🤖 AI Summary
Infrared small target detection (IRSTD) faces significant challenges in complex backgrounds due to the difficulty of distinguishing weak target signals from strong clutter. To address this, we propose a spatial–frequency collaborative modeling network: (1) Haar wavelet convolution is introduced to explicitly capture target energy characteristics in the frequency domain; (2) a shift-based spatial attention (SSA) mechanism enables low-complexity long-range dependency modeling; and (3) residual dual-channel attention (RDCA) adaptively suppresses background interference. Our approach is the first to deeply integrate interpretable frequency-domain priors with efficient attention mechanisms, substantially enhancing weak-target perception. Extensive experiments on mainstream benchmarks—including M3TD and IRSTD—demonstrate consistent improvements, achieving 3.2–5.7% gains in mean average precision (mAP). Notably, the method exhibits superior robustness under challenging conditions such as cloud cover and heavy noise. This work establishes a novel paradigm for real-time, high-precision IRSTD.
📝 Abstract
Infrared small target detection (IRSTD) is thus critical in both civilian and military applications. This study addresses the challenge of precisely IRSTD in complex backgrounds. Recent methods focus fundamental reliance on conventional convolution operations, which primarily capture local spatial patterns and struggle to distinguish the unique frequency-domain characteristics of small targets from intricate background clutter. To overcome these limitations, we proposed the Synergistic Wavelet-Attention Network (SWAN), a novel framework designed to perceive targets from both spatial and frequency domains. SWAN leverages a Haar Wavelet Convolution (HWConv) for a deep, cross-domain fusion of the frequency energy and spatial details of small target.
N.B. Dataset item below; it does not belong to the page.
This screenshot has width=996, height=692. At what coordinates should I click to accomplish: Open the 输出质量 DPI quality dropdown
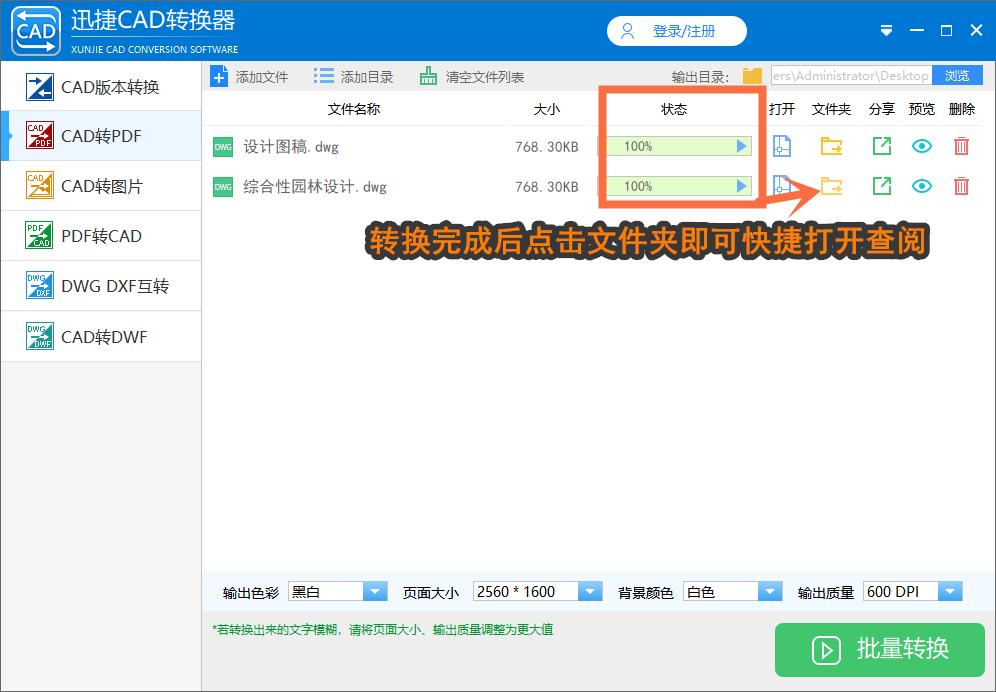point(951,591)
Furthermore, a Shifted Spatial Attention (SSA) mechanism efficiently models long-range spatial dependencies with linear computational complexity, enhancing contextual awareness. Finally, a Residual Dual-Channel Attention (RDCA) module adaptively calibrates channel-wise feature responses to suppress background interference while amplifying target-pertinent signals. Extensive experiments on benchmark datasets demonstrate that SWAN surpasses existing state-of-the-art methods, showing significant improvements in detection accuracy and robustness, particularly in complex challenging scenarios.